> **Dataset excerpts**:
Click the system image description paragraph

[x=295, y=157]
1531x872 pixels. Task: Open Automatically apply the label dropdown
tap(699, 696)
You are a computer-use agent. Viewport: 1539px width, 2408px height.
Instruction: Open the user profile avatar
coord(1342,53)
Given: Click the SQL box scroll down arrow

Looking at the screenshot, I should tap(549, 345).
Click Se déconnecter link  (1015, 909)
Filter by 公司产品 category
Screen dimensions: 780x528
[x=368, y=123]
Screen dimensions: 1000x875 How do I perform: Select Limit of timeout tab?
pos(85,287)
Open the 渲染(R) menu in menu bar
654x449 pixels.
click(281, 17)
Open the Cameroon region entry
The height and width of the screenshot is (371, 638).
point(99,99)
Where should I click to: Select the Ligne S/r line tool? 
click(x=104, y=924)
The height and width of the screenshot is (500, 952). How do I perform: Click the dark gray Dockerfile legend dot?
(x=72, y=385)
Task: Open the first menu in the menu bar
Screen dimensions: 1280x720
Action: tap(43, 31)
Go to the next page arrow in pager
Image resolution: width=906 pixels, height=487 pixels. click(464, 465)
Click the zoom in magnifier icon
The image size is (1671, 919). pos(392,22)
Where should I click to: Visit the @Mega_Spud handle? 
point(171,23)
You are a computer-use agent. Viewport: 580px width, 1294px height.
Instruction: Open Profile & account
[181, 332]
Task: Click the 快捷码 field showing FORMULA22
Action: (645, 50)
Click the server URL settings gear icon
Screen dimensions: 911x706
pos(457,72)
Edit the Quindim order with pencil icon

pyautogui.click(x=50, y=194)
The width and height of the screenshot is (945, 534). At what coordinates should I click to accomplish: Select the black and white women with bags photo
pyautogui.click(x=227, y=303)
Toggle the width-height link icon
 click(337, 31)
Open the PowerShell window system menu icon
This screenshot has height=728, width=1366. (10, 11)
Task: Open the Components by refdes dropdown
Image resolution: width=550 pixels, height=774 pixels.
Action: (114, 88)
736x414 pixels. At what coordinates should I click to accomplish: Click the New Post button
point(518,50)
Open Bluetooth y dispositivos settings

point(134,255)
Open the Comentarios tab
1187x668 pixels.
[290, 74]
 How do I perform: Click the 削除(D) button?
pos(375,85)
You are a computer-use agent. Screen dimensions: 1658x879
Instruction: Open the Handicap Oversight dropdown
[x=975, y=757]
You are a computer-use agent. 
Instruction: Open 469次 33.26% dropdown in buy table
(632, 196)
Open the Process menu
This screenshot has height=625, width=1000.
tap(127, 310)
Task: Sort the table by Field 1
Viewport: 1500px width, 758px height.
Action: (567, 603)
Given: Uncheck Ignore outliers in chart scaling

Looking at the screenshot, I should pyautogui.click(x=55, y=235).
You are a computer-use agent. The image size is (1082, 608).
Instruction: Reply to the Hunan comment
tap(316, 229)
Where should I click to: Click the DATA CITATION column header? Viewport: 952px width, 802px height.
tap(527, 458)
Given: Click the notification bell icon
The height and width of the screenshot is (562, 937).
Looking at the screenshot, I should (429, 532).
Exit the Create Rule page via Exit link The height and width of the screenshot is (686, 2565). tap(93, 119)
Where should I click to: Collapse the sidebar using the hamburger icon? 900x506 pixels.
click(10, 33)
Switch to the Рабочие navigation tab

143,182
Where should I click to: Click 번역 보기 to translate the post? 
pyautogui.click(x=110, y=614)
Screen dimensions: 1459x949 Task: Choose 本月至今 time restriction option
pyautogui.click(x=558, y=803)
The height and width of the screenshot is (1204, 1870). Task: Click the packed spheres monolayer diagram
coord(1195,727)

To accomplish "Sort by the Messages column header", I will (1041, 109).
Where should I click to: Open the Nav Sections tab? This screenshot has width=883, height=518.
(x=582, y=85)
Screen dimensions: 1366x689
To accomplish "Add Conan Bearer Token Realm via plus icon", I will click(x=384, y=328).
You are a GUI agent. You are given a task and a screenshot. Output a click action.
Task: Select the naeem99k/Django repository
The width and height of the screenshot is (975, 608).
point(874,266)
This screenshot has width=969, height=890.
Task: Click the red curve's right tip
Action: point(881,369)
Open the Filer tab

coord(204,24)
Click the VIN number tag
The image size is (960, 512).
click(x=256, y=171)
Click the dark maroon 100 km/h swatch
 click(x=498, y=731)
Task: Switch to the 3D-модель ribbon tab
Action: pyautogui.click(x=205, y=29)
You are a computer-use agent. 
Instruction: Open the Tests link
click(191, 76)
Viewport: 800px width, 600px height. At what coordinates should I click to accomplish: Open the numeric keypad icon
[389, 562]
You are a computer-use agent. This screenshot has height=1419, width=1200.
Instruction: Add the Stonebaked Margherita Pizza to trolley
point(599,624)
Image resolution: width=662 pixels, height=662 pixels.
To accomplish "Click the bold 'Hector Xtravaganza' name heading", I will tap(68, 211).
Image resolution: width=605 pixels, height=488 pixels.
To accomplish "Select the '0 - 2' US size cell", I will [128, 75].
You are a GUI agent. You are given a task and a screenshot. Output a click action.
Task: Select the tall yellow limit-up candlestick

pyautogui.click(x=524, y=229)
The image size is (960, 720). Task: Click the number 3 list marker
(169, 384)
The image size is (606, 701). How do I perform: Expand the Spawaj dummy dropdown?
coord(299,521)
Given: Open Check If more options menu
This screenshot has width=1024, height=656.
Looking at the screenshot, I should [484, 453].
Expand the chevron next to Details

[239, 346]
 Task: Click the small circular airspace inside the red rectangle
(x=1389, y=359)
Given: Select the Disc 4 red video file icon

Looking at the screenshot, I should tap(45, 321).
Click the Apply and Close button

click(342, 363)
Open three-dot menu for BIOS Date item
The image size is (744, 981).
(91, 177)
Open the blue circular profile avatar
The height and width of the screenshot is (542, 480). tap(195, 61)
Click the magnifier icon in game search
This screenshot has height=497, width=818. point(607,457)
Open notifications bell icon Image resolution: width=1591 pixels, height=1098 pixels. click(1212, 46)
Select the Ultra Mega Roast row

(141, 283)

> **EXERCISE DETAILS**: Repeat exactly the lines above from the one with "654x449 pixels." up to and including the one with "You are a computer-use agent. Viewport: 580px". No other line belongs in the reply.

> **ANSWER TO THIS EXERCISE**:
654x449 pixels.
click(281, 17)
Open the Cameroon region entry
The height and width of the screenshot is (371, 638).
point(99,99)
Where should I click to: Select the Ligne S/r line tool? 
click(x=104, y=924)
The height and width of the screenshot is (500, 952). How do I perform: Click the dark gray Dockerfile legend dot?
(x=72, y=385)
Task: Open the first menu in the menu bar
Screen dimensions: 1280x720
Action: tap(43, 31)
Go to the next page arrow in pager
Image resolution: width=906 pixels, height=487 pixels. click(464, 465)
Click the zoom in magnifier icon
The image size is (1671, 919). pos(392,22)
Where should I click to: Visit the @Mega_Spud handle? 
point(171,23)
You are a computer-use agent. Viewport: 580px width, 1294px height.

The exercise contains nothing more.